Offered courses include:

1. Diploma in Aircraft Maintenance Technology
2. Diploma in Quality Assurance
3. Diploma in Automotive Production
4. Diploma in Mechatronics
5. Diploma in Manufacturing Technology (Machining)
6. Diploma in Electrical Power Technology
7. Diploma in Quality Assurance
8. Diploma in Refrigeration & Air Conditioning
9. Diploma in Welding
The diploma is also referred to by the phrase Diploma Kejuruteraan Teknology (Diploma in Engineering and Technology), abbreviated to DTK. '

The institute also provides short-term training programmes for non-students, including industry professionals, university lecturers, and members of the armed forces (typically from the Malaysian Air Force).

=== Certifications ===
A large demand exists within the Malaysian labour market for ADTECSA graduates. ADTECSA aims to prepares its students for the Industrial Revolution 4.0. Graduates receive certifications including the Level 3 Sijil Kemahiran Malaysia (SKM) and the Level 4 Diploma Kemahiran Malaysia (DKM), both issued by the Jabatan Pembangunan Kemahiran (JPK, or Skills Development Department). The awarding body for these certificates is part of the same ministry as JTM. These are among the highest standards in Malaysian vocational education. For example, ADTECSA is the only institute in Malaysia offering a three-in-one programme for aircraft maintenance—providing SKM, a diploma, and assistance with obtaining a CAAM license

=== Aircraft maintenance training ===
ADTEC Shah Alam's Aircraft Maintenance Engineering Technology program is a three-year diploma program designed to prepare individuals for a career in aircraft maintenance. The program adheres to the guidelines set forth by the Civil Aviation Authority Malaysia (CAAM) Part 66 Category A syllabus and covers a comprehensive range of topics, including airframe structures and systems, aircraft engines and systems, avionics, electrical systems, and aircraft maintenance documentation and procedures.

Students receive practical training in workshops and laboratories, industry placements and field visits to aircraft maintenance organizations.

Upon successful completion of the program, graduates are awarded a Diploma in Aircraft Maintenance Engineering Technology from ADTECSA and a Malaysian Skills Diploma, which is a joint award from the Department of Skill Development Malaysia and JTM. The institution also provides assistance for students to apply for the Aircraft Maintenance License (Technician Category A1/A2/A3/A4) in accordance with CAAM.
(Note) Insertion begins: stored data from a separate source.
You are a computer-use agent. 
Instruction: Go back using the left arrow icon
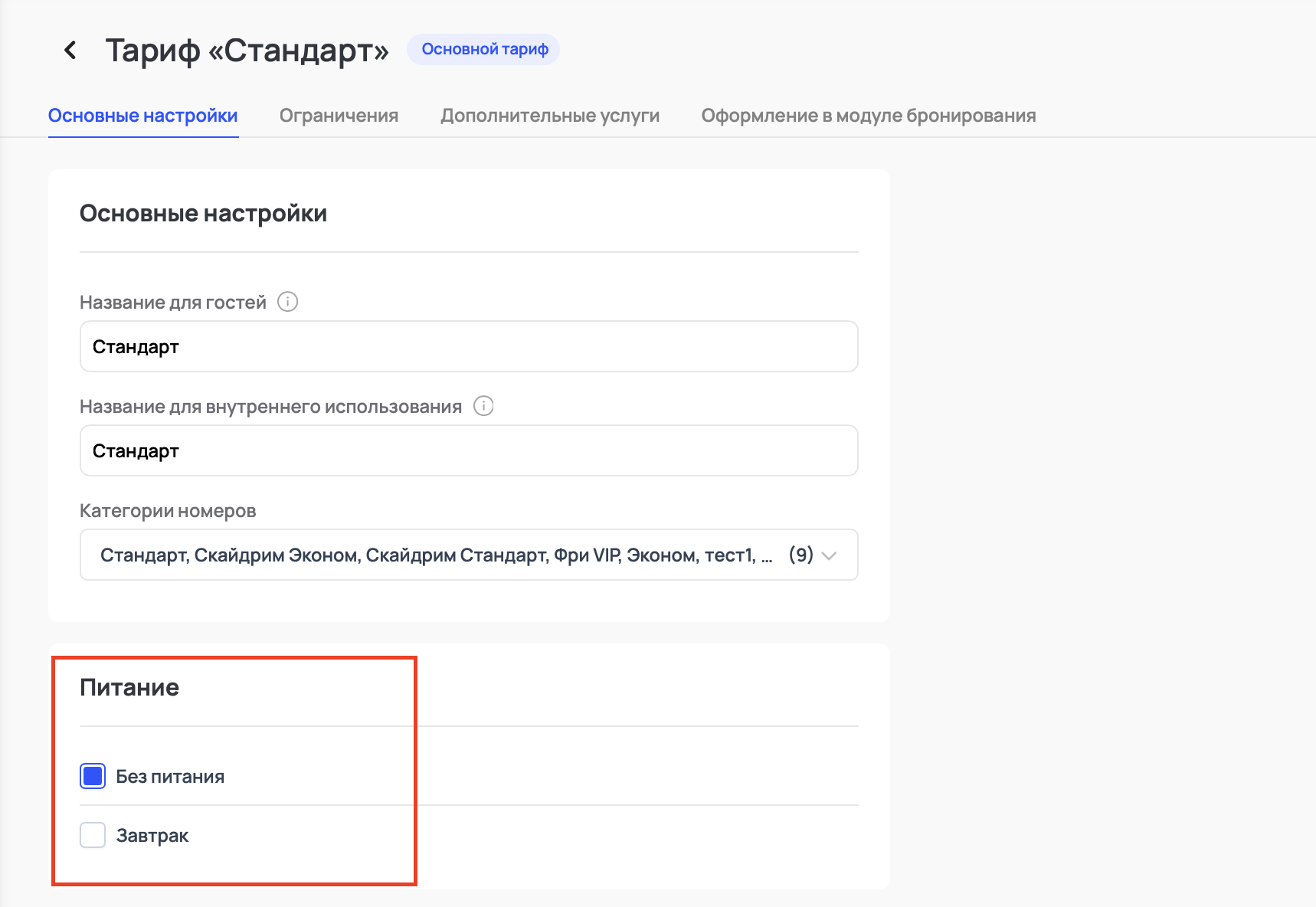tap(70, 51)
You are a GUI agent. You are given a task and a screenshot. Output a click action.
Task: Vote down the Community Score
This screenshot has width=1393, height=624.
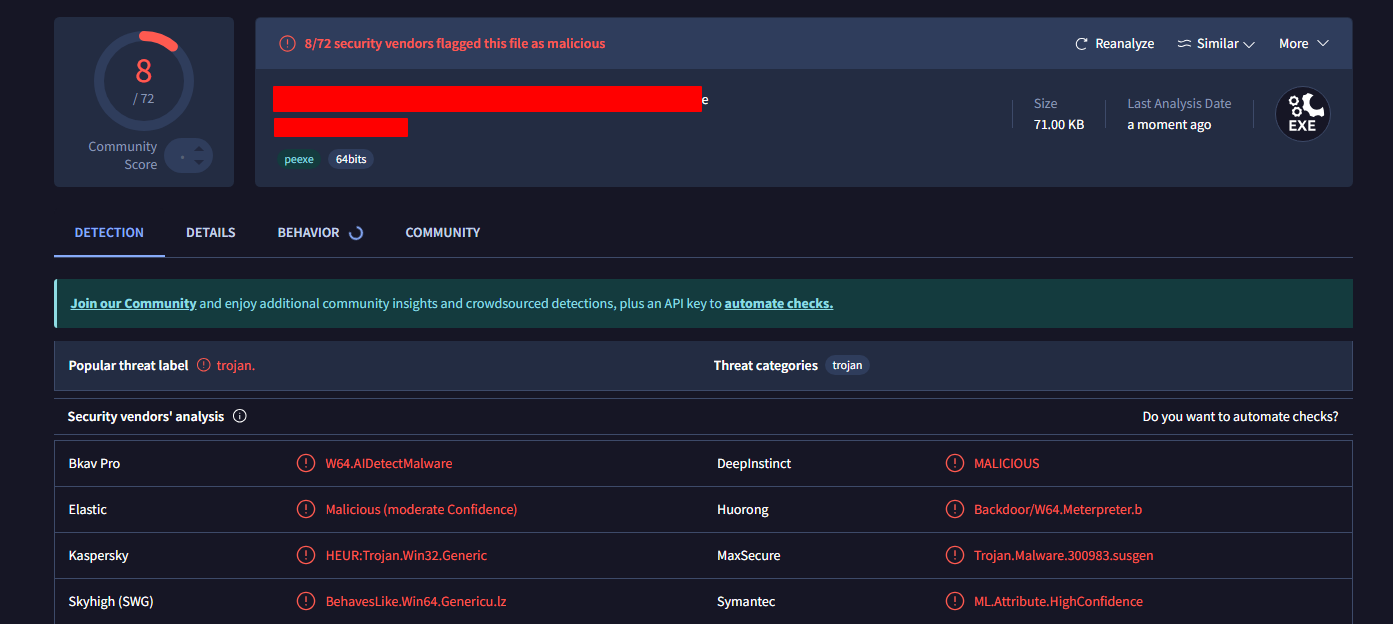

== Activities and students ==
The institute participates in skills and innovation competitions, such as PKM, CITEC, ITEX, and the WorldSkills Competition. Student activities also include sports, including rugby, tennis, volleyball, badminton, basketball, takraw, and futsal. The institute regularly conducts sporting events, such as inter-faculty tournaments and team selection competitions. Non-sport activities include charity runs, marching, and an orchestra.
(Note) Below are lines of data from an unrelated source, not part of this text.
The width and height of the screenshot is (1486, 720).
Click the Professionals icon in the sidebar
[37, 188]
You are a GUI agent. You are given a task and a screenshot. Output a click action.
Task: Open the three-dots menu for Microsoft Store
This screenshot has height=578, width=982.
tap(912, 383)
=== Students Representative Council ===
Majlis Perwakilan Pelajar (Students Representative Council) of ADTECSA promotes student rights and acts as an intermediary between students and college administration. Representatives are elected by students each semester. The council, which is led by a diploma student, assists the institute in various areas.
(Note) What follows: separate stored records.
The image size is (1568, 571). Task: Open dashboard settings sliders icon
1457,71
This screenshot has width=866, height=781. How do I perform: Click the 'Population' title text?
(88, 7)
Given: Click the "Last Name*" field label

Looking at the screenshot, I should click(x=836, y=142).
=== Rivalry with ILPKL ===
A college rivalry exists between ADTECSA and ILPKL due to their close proximity. They compete in marching competitions, and sporting events.

=== Feedback ===
At the end of each semester, ADTECSA collects student feedback on lecturers, training equipment, accommodation, learning resources, syllabi, and other areas.

=== Graduates ===
ADTECSA provides assistance for postgraduates to find suitable employment.